I am currently Experimenting with a Transformer Class Neural Operator and am seeing a bit of an error. When I calculate the gradient of the output for example dv/dx using traditional Finite Difference Method (FDM) and compare the same gradient output to the AutoGrad, they are similar but not quite there. Comparing to the FDM method on the underlying dataset too…
…shows that the Auto-grad is a bit off. The dataset also reached grid convergence so a 2nd order FDM can be considered ground truth, where the FDM method on the model is more accurate as seen in the last picture.
The only thing I can think of is that both the input and the output to the model are unit normalized (separately, not the same std, mean). However, based on my maths, that would mean that the gradients can be unnormalized by a combination of the std (my chain rule logic could be wrong here). However, the Autograd output is not a mulitple of the FDM output, meaning that multiplying the output by some combination of std won’t align the methods.
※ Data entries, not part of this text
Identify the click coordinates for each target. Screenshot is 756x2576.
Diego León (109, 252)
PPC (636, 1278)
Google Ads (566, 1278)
Due to the complexities of autograd, I am unable to calculate the same method but for a non-normalized input. Unless I include the normalization within the model, is this really the only option for further comparison or is there more complex things at play here between input queries and keys of cross attention?
If I understand correctly, you computed gradient of model w/o normalization using FDM.
The chain rule implies that autograd output is a linear function of FDM output, but its not necessarily a multiple.
To take into account the normalization, you could you could recompute just the normalization.
Then do torch.autograd.grad(input_after_norm, inputs=(input_before_norm,), grad_output=(fdm_output,))
Yep, so I made the adjustment by wrapping the model. Within the wrapped module:
- The input (isotropic grid coordinates (X,Y) is normalized.
- The model is inferred.
- The output is un-normalized to get the real output.
So now when inferring through the wrapped model, you pass the a) non-normalized input coordinates, and you get b) non-normalized output velocity distribution. So, when using autograd on the wrapped model to get the derivatives of b) with respect to a), you would expect the gradients to be nearly identical to when using FDM to get the same gradients. But I am seeing a consistent error:
In the centre the error appears to be roughly 30%.
I am fairly confident in my application of the wrapped model. So, is there any interactions in the backwards pass of autograd (maybe layernorms, softmax, accumulated precision overflow etc) that could introduce significant or accumulated errors?
If this is the case, could it be that training would also be affected since this is the primary mechanism of neural networks.
Hmm just to double check, we could use torch.autograd.gradcheck.gradcheck — PyTorch 2.3 documentation to validate the gradients. Underneath it compares the analytical gradient of autograd with that computed by FDM as you are doing.